さて、この1979年初版本は、奥付に定価表記があることから回収本と考えられます。更に、①齋藤が世田谷区羽根木の中井邸で開かれていた薔薇パーティの常連であったこと、②中井本人による手書きの正誤表のコピーが挟まれていること、③識語の内容から1979年の暮れに中井から齋藤に渡されたものと考えられることを総合して考えると、13部限定本の一冊と考えてよさそうです。
新蒐本2 試刷り本(相澤啓三宛献呈本)
もう一冊は、相澤啓三宛献呈署名本です。
相澤啓三(1929年 - 2021年)は、詩人・歌人・文芸評論家で、朝日新聞社に勤務して朝日ジャーナル副編集長、美術図書編集長、アサヒカメラ編集長などを歴任しました。
中井との交流は古く、1950年12月、学生だった相澤は、田中貞夫の紹介で日本短歌社で短歌誌の編集をしていた中井と知り合いになり、中井と田中が共同生活を営んでいた西荻窪の下宿「青雲荘」に出入りするようになります。
1951年3月、相澤は青雲荘の中井の部屋で睡眠薬を多量に摂取して自殺未遂を起こし、病院に緊急搬送されたことがあったそうで、相澤はこの出来事を『創元ライブラリ 中井英夫全集第1巻 虚無への供物』(東京創元社、1996年)の「解説」に記しており、その後、中井と「訣別(実際に使われている「訣」の字は「ごんべん」ではなく「ころもへん」)」したといいます。

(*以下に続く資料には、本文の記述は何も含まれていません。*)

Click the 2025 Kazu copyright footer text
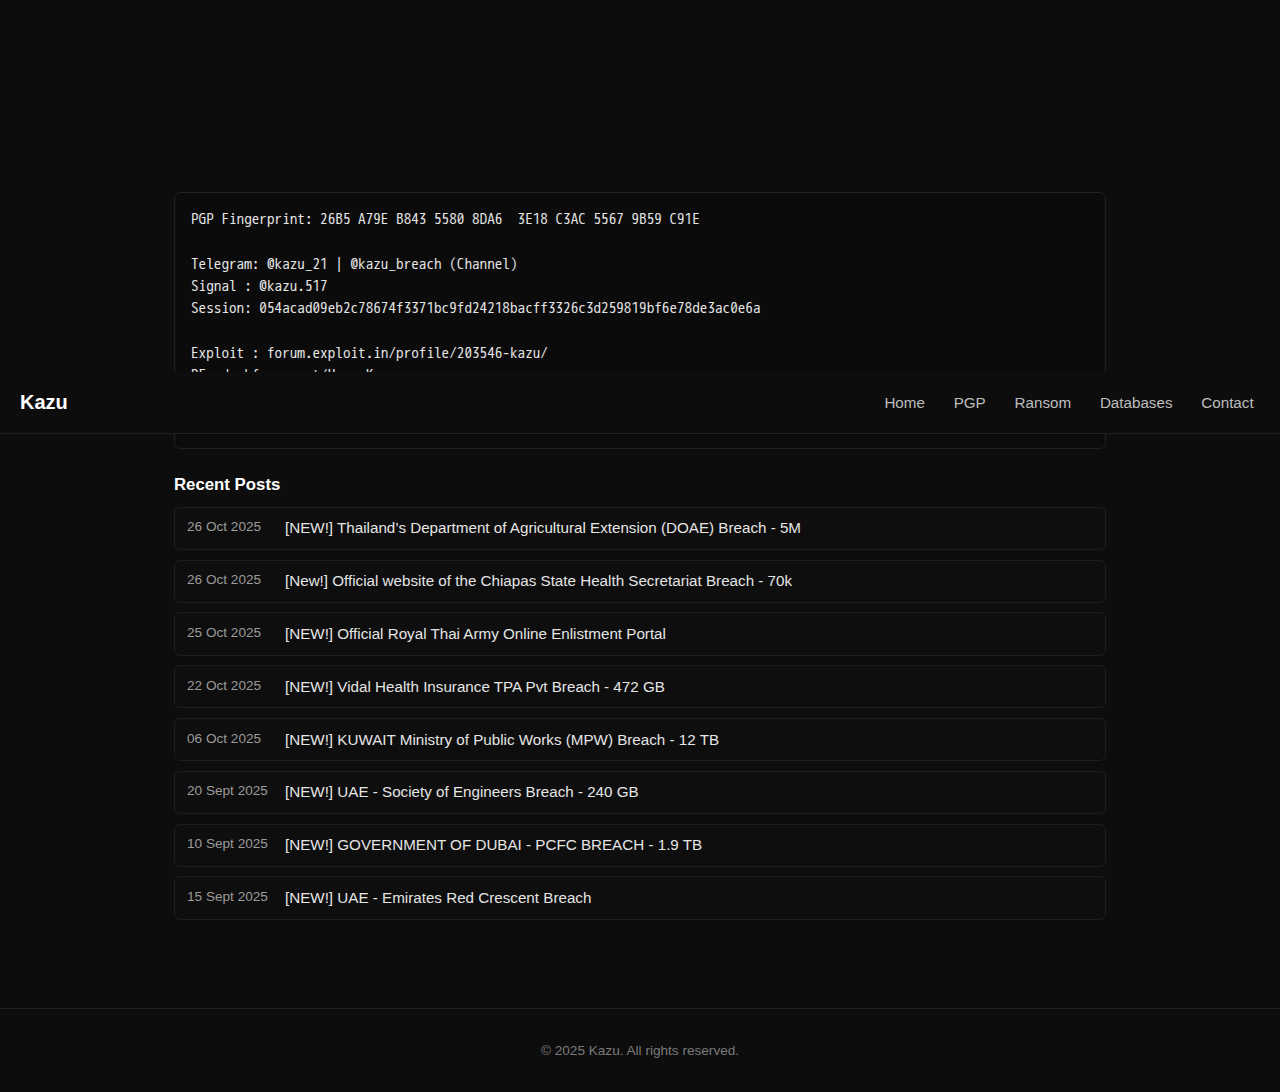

一方、中井もこの出来事をもとに「黄いろい涎」というエッセイ(『香りの時間』(大和書房、1981年))を物しているのですが、この件に対する二人の捉え方の違いというか、温度差が興味深いところです。
1964年6月、中井との交流を再開した相澤は、中井から渡された『虚無への供物』を読み始め、犯人を「牟礼田の蒼司に対する”愛”である」とする手紙を中井に送ったところ(第一次『中井英夫作品集』(三一書房、1969年)付録『「虚無への供物」通信』「虚無への<書物>」)、そのお返しとして、中井は「封じこめた秘密をこともなくとり出し作者を絶望させ狂喜させた<声の森、氷の肋>の詩人に贈る」の一文を『虚無への供物』の扉に書いてくれたといいます(『創元ライブラリ 中井英夫全集第1巻 虚無への供物』「解説」)。

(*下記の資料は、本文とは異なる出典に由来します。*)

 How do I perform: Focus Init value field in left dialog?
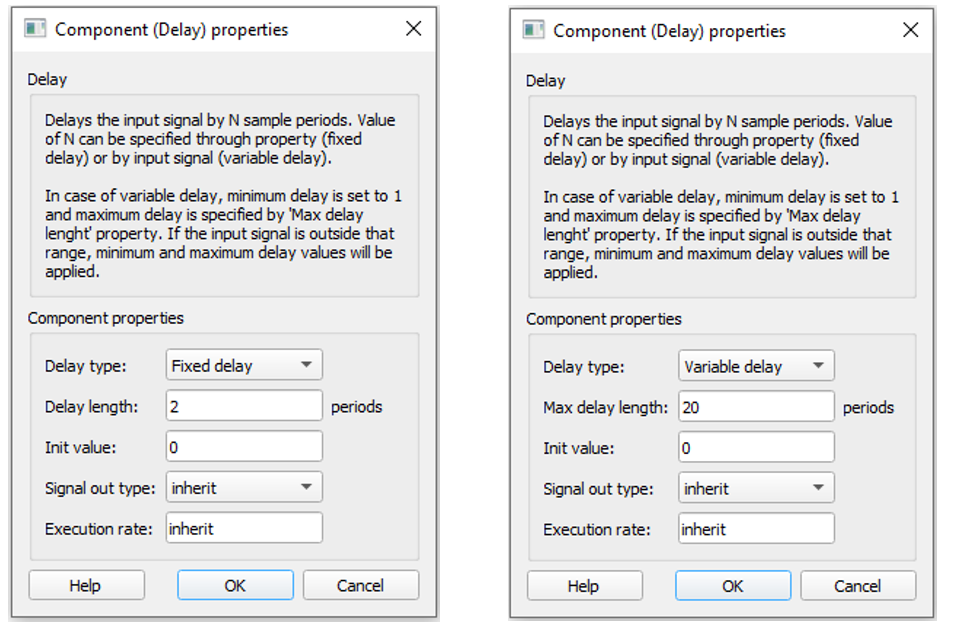pyautogui.click(x=244, y=447)
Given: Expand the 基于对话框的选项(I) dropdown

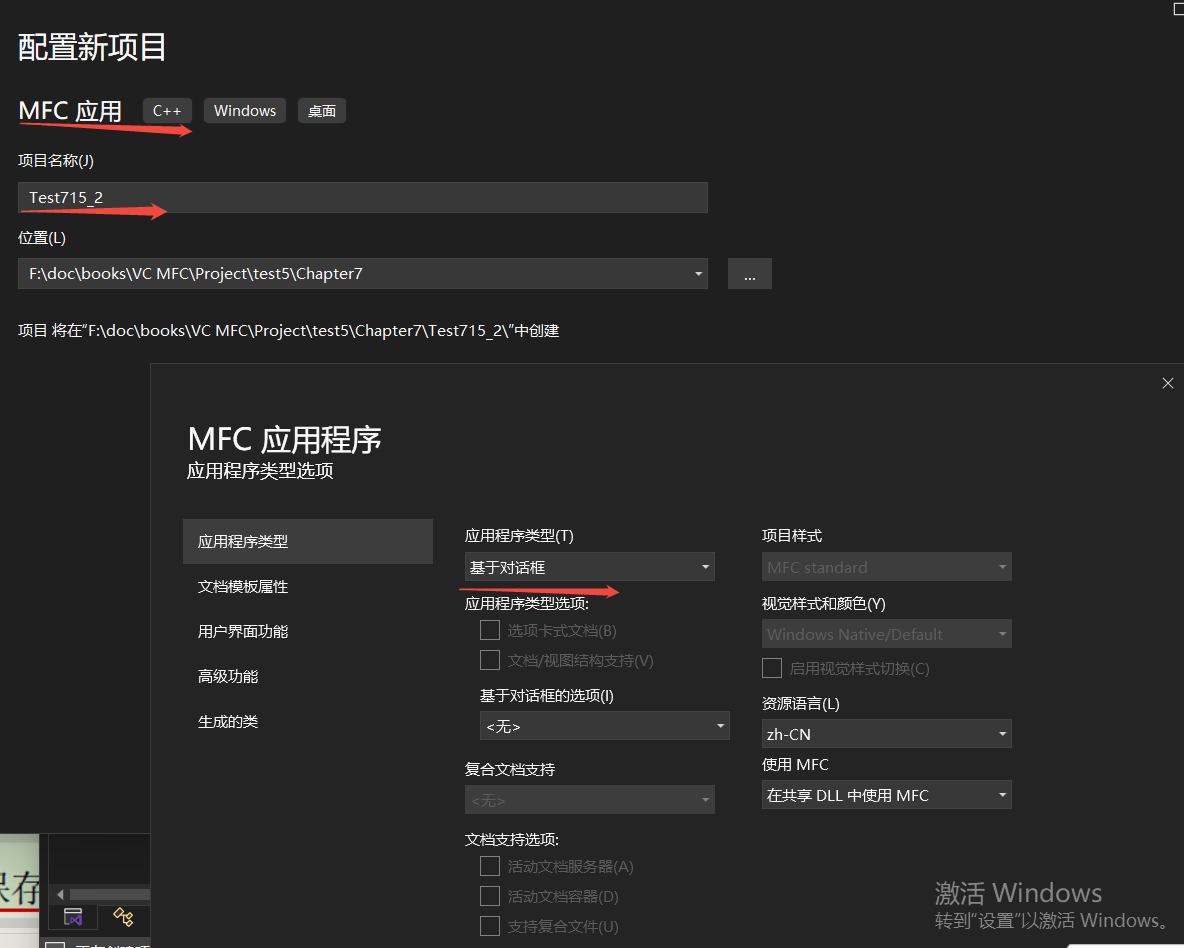Looking at the screenshot, I should tap(604, 725).
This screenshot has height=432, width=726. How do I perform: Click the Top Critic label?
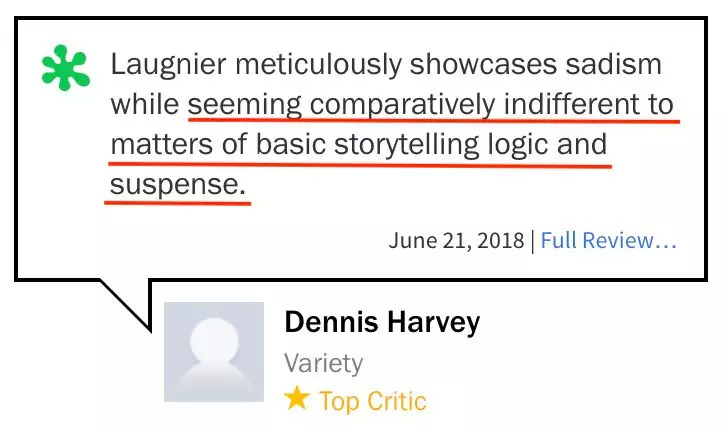372,401
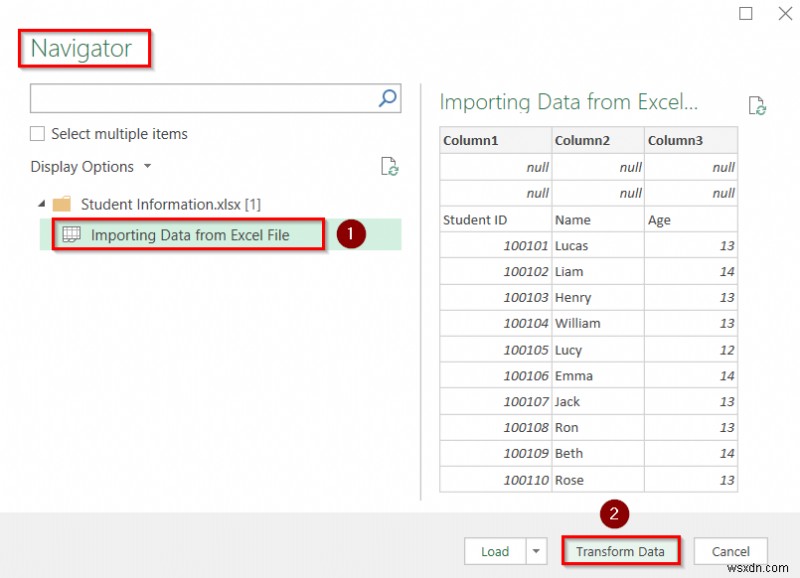Cancel the Navigator dialog

(731, 551)
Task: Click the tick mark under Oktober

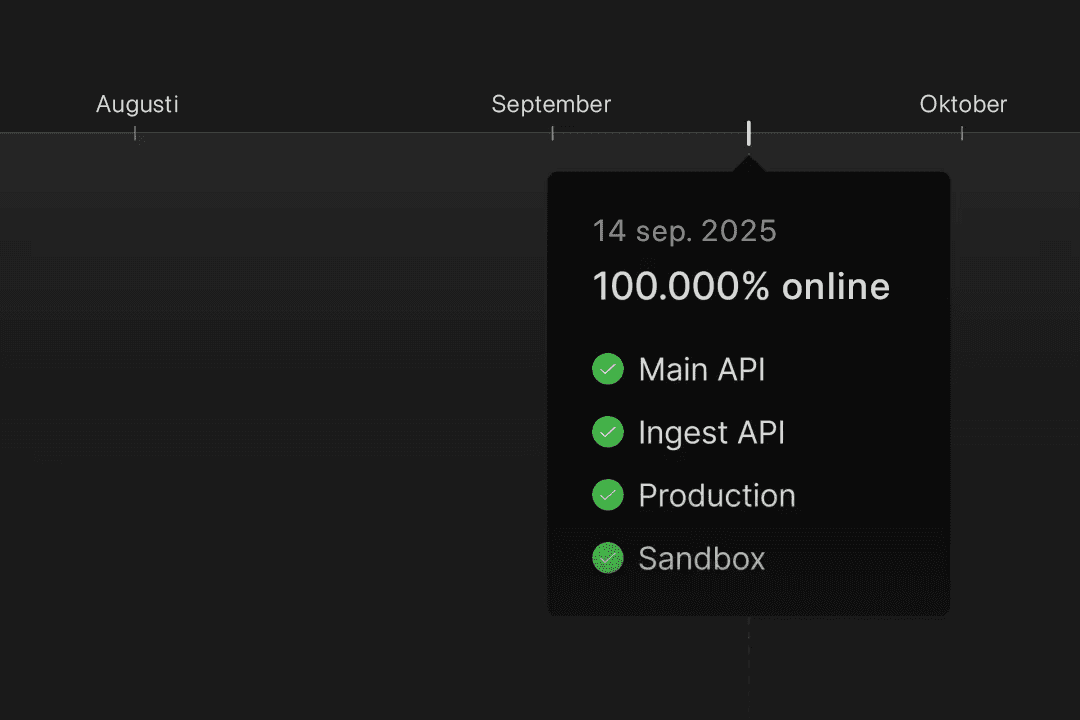Action: 962,133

相澤は、『虚無への供物』の作中人物「藍ちゃん」こと氷沼藍司のモデルに擬せられていますが、本人は否定していました。一方、「青髭公の城」の作中人物「相沢滋人」のモデルは自分だと考え、それまで使っていた「相沢啓三」の表記を「相澤啓三」に改めたといいます(『創元ライブラリ 中井英夫全集第1巻 虚無への供物』「解説」)。
ちなみに、藍司の従兄弟で、『凶鳥の黒影(まがとりのくろかげ)』という大長編探偵小説を構想していた氷沼紅司のモデルについて、中井英夫は、赤江瀑だと明かしていますが(赤江瀑『ニジンスキーの手』(角川文庫、1974年)「解説」)、当の赤江は「嘘だと思います(笑)。」、「私は今もって信用できない。」(東雅夫編『幻想文学講義』(国書刊行会、2012年))と、相澤同様、否定というか拒絶していました。

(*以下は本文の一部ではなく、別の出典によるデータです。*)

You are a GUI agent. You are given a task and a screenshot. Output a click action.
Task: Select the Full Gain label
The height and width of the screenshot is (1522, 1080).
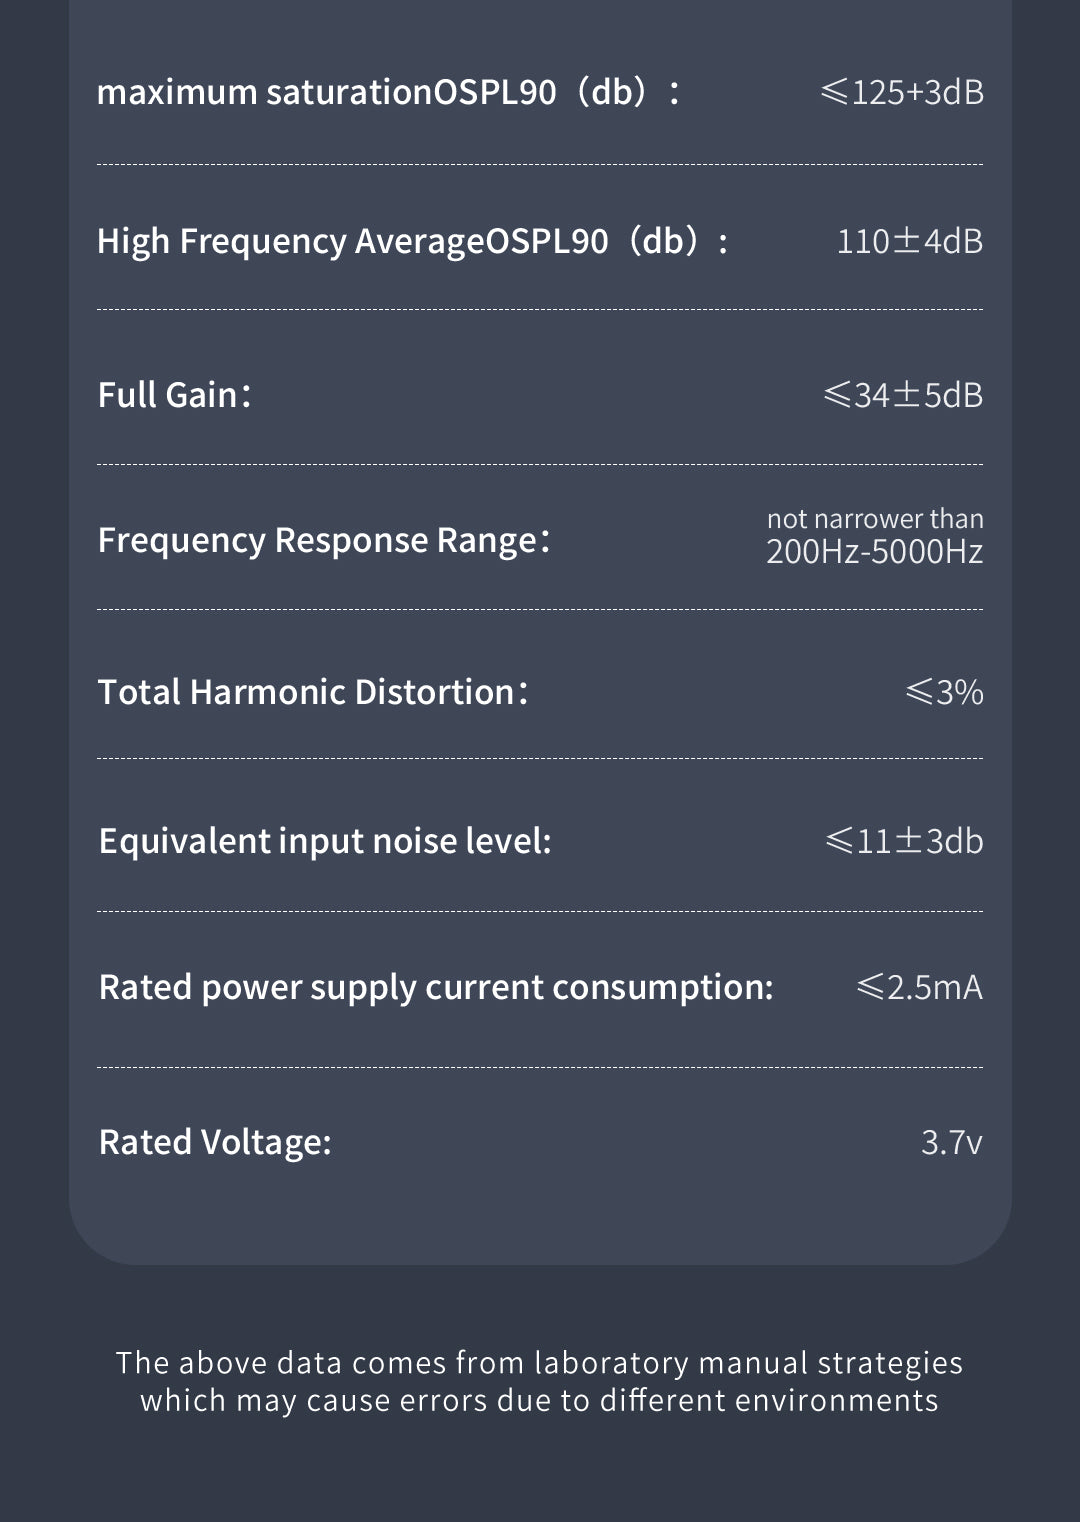174,395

それはともかく、『虚無への供物』刊行40周年を記念して編まれた本多正一監修『凶鳥の黒影 中井英夫へ捧げるオマージュ』(河出書房新社、2004年)が、序文の鶴見俊輔を除き、作家を50音順に並べた偶然の結果とはいえ、赤江瀑が劈頭を飾っているというのは、面白い暗合と思います。
『虚無への供物』の作中人物のモデルだと自他ともに認めていたのは、三島由紀夫(藤間百合夫)と尾崎左永子(奈々村久生)ぐらいなものなのでしょうか。
相澤は「ハネギウス一世」の命名者としても知られています。相澤としては皮肉を込めたつもりで献じた渾名を「誰かが毒を抜いて知らせたとみえて」中井が気に入ってしまい、自ら称してしまったのだといいます(『創元ライブラリ 中井英夫全集第1巻 虚無への供物』「解説」)。
相澤の歌集『風の仕事』(書肆山田、2003年)には、中井への追悼歌「<黒鳥忌>かつて塔晶夫なりし人に寄せる哀歌」が収録されています。その内容から須永朝彦など「界隈」の人びとの裡に少なからず漣を立てたようです。
さて、この1979年初版本の奥付には定価の表示がないことから試刷り本と考えられます。書き込みなどがないことから中井が贈答用の「著者本」としてストックしておいたものの一冊ではないかと思われます。ただし、入手時点で函には帯が掛けられていました。試刷り本にも帯があったのか、後から追加されたものなのかは判りません。
おわりに
今回は、新しい知見の報告ではないことから、これまでと比べて物足りない内容だったかもしれません。新蒐本のお披露目が目的ということで、何卒ご海容ください。